「電気」で挑む 動けない時期の筋肉減少への取り組み

脊髄損傷と早期リハビリテーションの重要性
脊髄は、脳からの命令を体に伝える神経の通り道です。脳が「歩こう」と出した命令は、神経を通って筋肉へと届きます。そのため、脊髄が傷つくと命令がうまく伝わらず、手足が動かしにくくなったり感覚が鈍くなったりします。これまでは交通事故などで脊髄が大きく損傷する重いけがが多くみられました。しかし、高齢化が進む日本では、高齢者が転倒して脊髄の一部が損傷するケースが増えています。

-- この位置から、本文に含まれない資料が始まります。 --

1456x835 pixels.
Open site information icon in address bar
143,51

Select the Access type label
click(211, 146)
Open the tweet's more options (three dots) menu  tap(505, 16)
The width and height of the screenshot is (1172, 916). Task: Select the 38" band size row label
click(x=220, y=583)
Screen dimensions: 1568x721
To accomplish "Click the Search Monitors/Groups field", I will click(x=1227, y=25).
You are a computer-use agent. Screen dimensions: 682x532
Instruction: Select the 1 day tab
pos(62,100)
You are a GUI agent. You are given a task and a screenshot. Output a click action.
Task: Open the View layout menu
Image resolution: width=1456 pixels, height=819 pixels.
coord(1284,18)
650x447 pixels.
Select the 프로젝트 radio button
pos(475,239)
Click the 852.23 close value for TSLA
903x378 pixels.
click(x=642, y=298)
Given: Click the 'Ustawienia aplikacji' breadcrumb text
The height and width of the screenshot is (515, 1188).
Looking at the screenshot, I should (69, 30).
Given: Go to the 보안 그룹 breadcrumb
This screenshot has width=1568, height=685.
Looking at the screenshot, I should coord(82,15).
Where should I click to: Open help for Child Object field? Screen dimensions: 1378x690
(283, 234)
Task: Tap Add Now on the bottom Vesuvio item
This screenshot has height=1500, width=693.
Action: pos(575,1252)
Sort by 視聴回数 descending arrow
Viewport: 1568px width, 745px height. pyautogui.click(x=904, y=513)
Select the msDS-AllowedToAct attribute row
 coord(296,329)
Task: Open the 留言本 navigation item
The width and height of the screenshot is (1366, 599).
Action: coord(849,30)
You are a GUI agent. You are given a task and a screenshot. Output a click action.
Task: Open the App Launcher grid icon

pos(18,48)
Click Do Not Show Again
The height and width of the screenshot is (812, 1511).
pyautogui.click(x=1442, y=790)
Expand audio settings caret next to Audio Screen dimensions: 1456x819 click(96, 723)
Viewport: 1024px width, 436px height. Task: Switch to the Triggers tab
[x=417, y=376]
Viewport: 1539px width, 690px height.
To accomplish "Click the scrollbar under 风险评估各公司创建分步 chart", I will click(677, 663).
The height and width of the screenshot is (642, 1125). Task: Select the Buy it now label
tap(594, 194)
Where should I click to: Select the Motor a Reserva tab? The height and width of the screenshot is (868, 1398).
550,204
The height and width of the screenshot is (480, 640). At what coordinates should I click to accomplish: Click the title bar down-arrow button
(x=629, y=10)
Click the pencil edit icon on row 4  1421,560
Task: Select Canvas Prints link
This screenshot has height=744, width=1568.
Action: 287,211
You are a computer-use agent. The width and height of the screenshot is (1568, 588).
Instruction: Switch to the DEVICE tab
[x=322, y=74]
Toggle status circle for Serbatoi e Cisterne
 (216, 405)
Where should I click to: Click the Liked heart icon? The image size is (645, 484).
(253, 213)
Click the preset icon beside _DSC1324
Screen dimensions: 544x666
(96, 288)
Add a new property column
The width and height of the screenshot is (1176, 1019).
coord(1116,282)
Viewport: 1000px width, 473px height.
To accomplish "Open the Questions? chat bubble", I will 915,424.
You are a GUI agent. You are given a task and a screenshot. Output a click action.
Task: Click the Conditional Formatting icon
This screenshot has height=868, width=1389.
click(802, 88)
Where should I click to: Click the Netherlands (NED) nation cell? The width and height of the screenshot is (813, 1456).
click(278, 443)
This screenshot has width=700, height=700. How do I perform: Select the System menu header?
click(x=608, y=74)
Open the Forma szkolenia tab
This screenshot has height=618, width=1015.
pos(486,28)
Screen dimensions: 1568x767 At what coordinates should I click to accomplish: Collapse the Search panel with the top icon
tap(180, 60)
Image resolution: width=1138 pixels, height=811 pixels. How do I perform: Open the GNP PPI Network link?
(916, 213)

神経が傷ついて働きが弱まると筋肉を十分に動かせず、体力や呼吸機能の低下など二次的な障害が起こりやすくなります。こうした悪循環を防ぎ、特に生活に必要な歩く力を守るために、早い段階からの理学療法が重要です。
電気刺激で筋肉を守る
しかし高齢者の場合、心臓や呼吸器などに持病があり、十分な歩行練習が難しい人もいます。そこで注目されているのが、筋肉に電気刺激を与える理学療法です。筋肉は、脳から送られる電気信号によって収縮して動いており、外部から電気を流しても同様の筋肉の収縮がみられます。つまり、自ら体を動かさなくても、電気刺激によって筋肉を繰り返し収縮させることで筋肉を鍛えることができるのです。理学療法では、痛みを感じない程度の刺激を筋肉に与えます。例えば、太ももの筋肉は歩くときに体を支える重要な役割があり、この筋肉を保つことで歩く力が維持できます。
生活の中でのリハビリテーションを
近年は、けがの治療を行う急性期病院での入院期間が短くなっています。できるだけ早く自宅での生活に戻ることを目指す医療へと変わってきたためです。そのため、理学療法士が関わる時間が限られてしまい、入院中のリハビリテーションだけで歩行の改善まで達成することは困難です。今後は、病院だけでなく、家庭でも安全に使える機器の開発や、日常生活をリハビリテーションにつなげる仕組みづくりが求められています。こうした取り組みと合わせて、脊髄に損傷を負っても、理学療法によって歩く力の回復の可能性を高めるための研究が行われています。